EXERCISE OBJECTIVE →
Omitting all images, give the entries that follow again exactly as they read.
*** DATA SUPPLIED ***
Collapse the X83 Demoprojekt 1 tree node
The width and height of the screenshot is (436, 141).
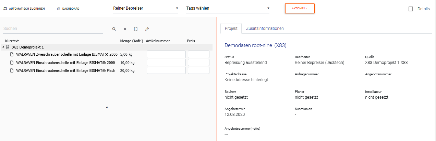pos(3,47)
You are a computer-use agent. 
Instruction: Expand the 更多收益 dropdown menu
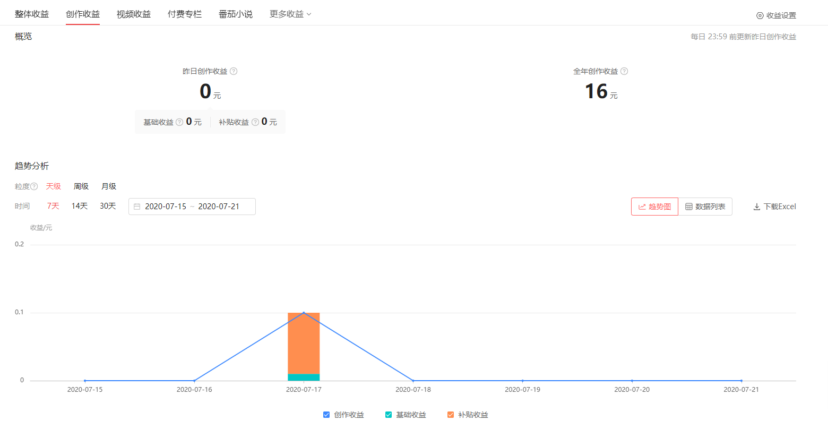[290, 14]
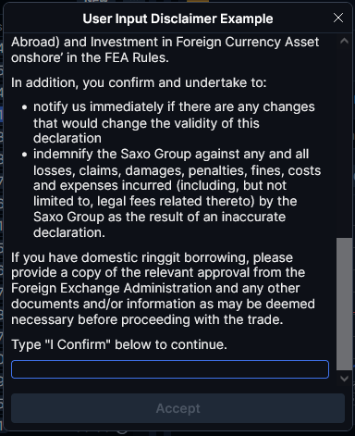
*** End of DATA SUPPLIED ***
ANSWER SECTION →
Collapse the X83 Demoprojekt 1 tree node
The width and height of the screenshot is (436, 141).
pos(3,47)
You are a computer-use agent. 
Instruction: Expand the 更多收益 dropdown menu
[290, 14]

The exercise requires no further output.